EXERCISE GOAL: The required output is the exact run of lines below that opens at the line with "You are a GUI" and closes at the line with "Task: Click the Create your account heading".

(TASK INPUT Opens)

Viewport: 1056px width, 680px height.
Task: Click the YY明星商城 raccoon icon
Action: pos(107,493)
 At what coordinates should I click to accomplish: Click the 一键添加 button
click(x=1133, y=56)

(TASK INPUT Closes)
(TASK INPUT Opens)

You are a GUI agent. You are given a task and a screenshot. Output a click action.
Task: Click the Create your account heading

(TASK INPUT Closes)

WRITTEN SOLUTION:
You are a GUI agent. You are given a task and a screenshot. Output a click action.
Task: Click the Create your account heading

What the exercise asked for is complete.